Des milliers d'heures de cours non données

C’est à Bruxelles et dans le Hainaut surtout que les heures de cours non données sont les plus nombreuses (1000h dans chaque cas). Ce sont des chiffres d’une enquête menée dans le réseau libre avec 80% des écoles qui ont répondu. Ces chiffres n'ont pas d'équivalent dans le réseau officiel.


Amélioration en vue

Heureusement, à partir de mars, il y aura moins de papiers à remplir et on gagnera du temps : au moins trois jours. Il suffira que la fonction fasse partie d’une liste de pénurie sévère en cours d’élaboration mais qui comprend aussi des cours techniques et professionnels. Il s’agit d’une bonne nouvelle mais elle est insuffisante d’après la directrice.

"Il faut revoir en profondeur ce décret titres et fonctions. Il faut arrêter la distinction entre un titre requis et un titre suffisant, ce sont deux titres pédagogiques, donc il ne faut pas les distinguer selon moi. Et après les titres de pénurie, c’est vrai c’est aux professeurs de faire une démarche pour suivre une formation, un CAP ou une agrégation pour avoir le titre requis ou même suffisant. Mais en attendant, je pense que tant qu’on est en pénurie, il faut vraiment geler le décret", considère Laurence Hubert.

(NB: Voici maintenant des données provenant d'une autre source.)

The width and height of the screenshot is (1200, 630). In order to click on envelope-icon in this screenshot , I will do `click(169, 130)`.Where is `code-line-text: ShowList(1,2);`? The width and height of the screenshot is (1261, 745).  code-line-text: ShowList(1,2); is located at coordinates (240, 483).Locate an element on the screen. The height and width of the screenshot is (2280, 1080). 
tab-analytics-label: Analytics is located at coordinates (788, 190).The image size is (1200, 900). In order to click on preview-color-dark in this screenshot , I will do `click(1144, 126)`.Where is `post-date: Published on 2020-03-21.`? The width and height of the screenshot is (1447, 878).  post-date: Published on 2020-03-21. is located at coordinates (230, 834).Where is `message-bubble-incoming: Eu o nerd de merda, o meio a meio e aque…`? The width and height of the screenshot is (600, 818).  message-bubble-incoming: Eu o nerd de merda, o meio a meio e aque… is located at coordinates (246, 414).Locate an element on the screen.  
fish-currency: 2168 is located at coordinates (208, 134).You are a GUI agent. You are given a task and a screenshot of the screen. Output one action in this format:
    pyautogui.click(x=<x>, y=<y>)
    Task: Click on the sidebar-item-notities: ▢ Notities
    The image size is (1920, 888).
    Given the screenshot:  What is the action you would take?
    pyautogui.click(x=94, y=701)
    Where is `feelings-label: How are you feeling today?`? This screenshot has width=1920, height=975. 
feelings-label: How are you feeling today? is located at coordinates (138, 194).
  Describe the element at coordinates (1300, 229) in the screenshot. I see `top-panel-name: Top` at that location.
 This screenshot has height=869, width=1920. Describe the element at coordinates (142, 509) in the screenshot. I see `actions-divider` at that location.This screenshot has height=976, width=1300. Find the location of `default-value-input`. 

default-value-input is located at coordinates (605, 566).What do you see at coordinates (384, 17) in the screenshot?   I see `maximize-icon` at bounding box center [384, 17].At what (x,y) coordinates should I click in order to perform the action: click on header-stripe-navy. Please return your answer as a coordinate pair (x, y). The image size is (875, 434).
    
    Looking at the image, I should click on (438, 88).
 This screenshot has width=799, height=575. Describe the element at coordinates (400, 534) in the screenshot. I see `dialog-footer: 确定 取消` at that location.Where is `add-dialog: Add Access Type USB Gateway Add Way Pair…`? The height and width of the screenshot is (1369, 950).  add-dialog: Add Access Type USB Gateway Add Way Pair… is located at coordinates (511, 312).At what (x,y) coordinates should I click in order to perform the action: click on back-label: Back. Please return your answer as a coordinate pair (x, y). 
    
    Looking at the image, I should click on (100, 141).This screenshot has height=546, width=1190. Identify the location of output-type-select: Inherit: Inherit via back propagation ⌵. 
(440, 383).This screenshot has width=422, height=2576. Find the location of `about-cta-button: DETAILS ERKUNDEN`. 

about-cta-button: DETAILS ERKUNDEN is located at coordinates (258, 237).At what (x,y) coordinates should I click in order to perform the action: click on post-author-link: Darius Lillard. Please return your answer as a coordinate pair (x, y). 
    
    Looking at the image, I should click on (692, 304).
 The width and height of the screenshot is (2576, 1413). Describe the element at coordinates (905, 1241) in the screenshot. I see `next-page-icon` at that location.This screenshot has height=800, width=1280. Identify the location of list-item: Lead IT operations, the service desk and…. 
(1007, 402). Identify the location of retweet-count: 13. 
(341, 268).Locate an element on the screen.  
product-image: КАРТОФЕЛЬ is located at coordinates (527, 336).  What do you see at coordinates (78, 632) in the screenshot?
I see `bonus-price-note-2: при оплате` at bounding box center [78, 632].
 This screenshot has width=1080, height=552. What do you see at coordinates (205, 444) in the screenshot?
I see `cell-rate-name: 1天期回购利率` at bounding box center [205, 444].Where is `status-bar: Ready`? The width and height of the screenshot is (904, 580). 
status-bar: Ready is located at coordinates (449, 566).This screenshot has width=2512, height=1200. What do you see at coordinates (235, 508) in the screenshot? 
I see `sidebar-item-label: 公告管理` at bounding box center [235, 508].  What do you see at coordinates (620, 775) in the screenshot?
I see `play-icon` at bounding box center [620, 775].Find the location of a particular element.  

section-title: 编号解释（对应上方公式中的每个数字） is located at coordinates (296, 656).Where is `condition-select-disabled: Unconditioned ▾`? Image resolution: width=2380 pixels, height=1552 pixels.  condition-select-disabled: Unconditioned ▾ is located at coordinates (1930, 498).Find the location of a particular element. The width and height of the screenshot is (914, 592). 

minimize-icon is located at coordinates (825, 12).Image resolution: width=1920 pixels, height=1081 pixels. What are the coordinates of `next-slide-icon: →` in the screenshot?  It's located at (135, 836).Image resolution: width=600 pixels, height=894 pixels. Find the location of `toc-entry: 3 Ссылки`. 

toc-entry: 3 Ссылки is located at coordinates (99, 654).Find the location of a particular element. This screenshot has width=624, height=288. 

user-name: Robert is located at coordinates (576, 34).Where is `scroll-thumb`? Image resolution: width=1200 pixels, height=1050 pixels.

Isabelle Agneessens, directrice de l'Institut Sainte Marie à Rèves, parle elle aussi, d'une inquiétante pénurie de professeurs. "J’ai depuis le mois de septembre des classes qui n’ont pas de cours de néerlandais malgré toutes nos recherches. Nous avons dans un premier temps eu des enseignants qui de la rentrée de septembre aux congés de Toussaint ont chacun donné deux heures de plus. Les enseignants de l’école sont partie prenante pour aider puis nous n’avons plus pu poursuivre car ils devaient aussi assurer des remédiations pour les autre élèves. Nous avons alors lancé des recherches via tous les systèmes actuels pour trouver des enseignants", explique-t-elle.